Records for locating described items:
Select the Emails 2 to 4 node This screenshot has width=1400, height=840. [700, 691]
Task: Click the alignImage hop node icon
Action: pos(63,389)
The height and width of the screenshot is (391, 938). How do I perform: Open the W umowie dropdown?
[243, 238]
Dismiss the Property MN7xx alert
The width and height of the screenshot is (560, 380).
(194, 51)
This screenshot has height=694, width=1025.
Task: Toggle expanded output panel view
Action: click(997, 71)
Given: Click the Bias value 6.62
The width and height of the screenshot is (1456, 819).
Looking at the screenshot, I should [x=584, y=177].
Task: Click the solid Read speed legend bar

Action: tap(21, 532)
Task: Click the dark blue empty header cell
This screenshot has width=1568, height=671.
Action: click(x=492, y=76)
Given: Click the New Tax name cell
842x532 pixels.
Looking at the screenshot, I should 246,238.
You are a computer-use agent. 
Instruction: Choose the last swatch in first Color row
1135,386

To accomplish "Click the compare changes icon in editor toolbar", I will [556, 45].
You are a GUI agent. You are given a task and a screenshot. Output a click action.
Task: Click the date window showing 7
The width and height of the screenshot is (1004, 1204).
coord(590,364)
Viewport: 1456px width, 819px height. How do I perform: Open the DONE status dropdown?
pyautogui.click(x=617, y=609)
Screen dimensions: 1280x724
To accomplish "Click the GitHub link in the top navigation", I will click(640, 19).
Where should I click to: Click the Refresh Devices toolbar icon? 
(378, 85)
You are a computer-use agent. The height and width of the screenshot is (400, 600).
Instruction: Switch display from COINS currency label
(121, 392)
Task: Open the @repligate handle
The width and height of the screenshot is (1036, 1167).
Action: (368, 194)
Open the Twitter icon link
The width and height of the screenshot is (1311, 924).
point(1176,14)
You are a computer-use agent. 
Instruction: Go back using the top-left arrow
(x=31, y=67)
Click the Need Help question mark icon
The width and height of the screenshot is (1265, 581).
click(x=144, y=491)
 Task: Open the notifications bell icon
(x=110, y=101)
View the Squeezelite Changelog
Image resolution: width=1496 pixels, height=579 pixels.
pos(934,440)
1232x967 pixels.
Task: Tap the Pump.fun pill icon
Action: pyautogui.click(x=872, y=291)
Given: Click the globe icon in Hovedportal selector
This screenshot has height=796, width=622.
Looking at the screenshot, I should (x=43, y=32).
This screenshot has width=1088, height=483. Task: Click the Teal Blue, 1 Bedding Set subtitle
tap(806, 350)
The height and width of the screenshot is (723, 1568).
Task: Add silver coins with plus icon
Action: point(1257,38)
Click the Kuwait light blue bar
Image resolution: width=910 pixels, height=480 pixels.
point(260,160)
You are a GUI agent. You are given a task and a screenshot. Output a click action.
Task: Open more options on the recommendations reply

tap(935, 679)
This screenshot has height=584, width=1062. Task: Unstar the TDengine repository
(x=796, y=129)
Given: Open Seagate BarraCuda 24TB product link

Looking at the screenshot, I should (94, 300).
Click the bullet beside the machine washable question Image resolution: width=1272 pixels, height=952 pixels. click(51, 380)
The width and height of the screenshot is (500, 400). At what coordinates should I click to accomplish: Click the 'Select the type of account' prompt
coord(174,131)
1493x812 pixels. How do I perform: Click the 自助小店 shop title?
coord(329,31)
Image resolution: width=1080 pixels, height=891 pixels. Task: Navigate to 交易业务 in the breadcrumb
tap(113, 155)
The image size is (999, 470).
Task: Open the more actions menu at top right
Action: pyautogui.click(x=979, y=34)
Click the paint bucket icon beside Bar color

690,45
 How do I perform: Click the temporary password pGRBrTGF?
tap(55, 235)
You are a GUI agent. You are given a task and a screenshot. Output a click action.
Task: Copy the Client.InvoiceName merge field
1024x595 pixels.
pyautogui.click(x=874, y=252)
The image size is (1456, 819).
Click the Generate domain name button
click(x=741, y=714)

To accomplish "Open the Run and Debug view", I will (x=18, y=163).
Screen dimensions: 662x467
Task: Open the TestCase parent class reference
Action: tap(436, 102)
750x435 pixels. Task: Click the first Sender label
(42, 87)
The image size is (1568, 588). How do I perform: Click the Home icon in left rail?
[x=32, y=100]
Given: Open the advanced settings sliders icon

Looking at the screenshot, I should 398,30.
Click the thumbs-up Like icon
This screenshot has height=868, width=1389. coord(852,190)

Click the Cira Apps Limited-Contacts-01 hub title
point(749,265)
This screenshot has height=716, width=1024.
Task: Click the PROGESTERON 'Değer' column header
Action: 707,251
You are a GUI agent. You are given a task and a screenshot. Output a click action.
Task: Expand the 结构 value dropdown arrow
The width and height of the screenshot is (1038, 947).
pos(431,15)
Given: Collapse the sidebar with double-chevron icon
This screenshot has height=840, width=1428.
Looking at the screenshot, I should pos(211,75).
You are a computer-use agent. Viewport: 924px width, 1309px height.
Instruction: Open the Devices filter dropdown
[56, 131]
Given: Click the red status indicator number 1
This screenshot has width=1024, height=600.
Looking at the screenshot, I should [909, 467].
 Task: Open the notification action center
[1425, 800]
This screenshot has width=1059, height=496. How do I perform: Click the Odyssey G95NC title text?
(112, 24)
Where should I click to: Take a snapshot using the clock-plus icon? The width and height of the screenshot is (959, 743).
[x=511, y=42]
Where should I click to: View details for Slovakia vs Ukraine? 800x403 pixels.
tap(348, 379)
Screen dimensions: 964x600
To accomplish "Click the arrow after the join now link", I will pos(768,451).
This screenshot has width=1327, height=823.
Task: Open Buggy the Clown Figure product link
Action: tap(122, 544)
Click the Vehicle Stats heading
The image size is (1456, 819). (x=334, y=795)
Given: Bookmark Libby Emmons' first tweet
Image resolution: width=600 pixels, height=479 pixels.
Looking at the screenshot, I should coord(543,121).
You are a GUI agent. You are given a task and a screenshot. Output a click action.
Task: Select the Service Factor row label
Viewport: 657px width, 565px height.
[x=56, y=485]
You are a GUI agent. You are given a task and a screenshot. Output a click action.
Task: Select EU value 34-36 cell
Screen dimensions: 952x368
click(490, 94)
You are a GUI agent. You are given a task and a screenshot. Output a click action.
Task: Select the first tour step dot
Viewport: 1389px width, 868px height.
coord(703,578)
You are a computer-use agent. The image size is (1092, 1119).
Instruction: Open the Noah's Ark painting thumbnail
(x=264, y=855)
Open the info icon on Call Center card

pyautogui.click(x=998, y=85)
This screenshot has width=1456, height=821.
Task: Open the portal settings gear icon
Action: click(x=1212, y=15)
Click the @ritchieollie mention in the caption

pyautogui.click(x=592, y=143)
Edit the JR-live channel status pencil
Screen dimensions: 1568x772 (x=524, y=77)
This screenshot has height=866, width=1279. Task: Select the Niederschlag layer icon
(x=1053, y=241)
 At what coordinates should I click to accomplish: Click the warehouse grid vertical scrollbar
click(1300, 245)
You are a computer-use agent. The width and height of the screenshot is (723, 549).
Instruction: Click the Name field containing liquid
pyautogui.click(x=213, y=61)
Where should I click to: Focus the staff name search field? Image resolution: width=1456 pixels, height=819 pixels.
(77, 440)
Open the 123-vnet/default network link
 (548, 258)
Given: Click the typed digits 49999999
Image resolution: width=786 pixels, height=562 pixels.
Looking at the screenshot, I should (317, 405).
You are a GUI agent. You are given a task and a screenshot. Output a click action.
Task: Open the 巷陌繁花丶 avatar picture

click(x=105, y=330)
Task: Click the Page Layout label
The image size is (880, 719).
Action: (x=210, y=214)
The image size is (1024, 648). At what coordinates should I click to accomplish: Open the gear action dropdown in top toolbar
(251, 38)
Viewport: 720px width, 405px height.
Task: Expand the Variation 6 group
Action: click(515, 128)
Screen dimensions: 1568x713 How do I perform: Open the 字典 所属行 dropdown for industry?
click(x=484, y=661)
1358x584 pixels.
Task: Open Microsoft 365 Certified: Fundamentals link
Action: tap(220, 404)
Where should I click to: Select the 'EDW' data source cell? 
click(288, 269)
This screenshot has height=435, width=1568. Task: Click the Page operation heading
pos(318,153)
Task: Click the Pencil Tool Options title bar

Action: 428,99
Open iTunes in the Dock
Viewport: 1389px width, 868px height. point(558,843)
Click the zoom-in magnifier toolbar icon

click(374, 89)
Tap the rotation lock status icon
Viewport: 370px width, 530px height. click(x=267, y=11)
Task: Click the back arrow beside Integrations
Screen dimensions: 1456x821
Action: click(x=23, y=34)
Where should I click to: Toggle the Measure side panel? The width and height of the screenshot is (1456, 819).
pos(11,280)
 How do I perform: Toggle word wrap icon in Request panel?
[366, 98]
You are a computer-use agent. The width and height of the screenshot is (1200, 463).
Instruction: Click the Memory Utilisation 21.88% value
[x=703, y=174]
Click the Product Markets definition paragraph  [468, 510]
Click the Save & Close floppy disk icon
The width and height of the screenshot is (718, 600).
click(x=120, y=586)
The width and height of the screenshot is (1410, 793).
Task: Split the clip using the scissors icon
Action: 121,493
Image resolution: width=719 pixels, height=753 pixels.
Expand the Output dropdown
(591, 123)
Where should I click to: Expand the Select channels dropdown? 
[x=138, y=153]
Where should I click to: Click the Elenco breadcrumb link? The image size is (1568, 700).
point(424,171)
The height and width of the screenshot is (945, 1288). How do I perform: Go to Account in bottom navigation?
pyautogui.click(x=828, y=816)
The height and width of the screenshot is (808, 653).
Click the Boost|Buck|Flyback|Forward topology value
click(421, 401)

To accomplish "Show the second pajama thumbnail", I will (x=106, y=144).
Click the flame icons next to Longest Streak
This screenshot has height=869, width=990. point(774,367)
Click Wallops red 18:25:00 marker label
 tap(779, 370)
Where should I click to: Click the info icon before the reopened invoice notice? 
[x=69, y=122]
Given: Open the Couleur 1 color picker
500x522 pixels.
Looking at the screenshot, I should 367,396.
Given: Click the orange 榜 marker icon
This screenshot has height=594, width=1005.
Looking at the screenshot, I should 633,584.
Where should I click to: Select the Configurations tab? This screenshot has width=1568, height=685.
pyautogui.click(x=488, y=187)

* Your instructions *
Repeat the lines of the items verbatim, beginning at the line that contains "How do I perform: Toggle" and stopping after the line that contains "[x=138, y=153]".

* Answer to the exercise *
 How do I perform: Toggle word wrap icon in Request panel?
[366, 98]
You are a computer-use agent. The width and height of the screenshot is (1200, 463).
Instruction: Click the Memory Utilisation 21.88% value
[x=703, y=174]
Click the Product Markets definition paragraph  [468, 510]
Click the Save & Close floppy disk icon
The width and height of the screenshot is (718, 600).
click(x=120, y=586)
The width and height of the screenshot is (1410, 793).
Task: Split the clip using the scissors icon
Action: 121,493
Image resolution: width=719 pixels, height=753 pixels.
Expand the Output dropdown
(591, 123)
Where should I click to: Expand the Select channels dropdown? 
[x=138, y=153]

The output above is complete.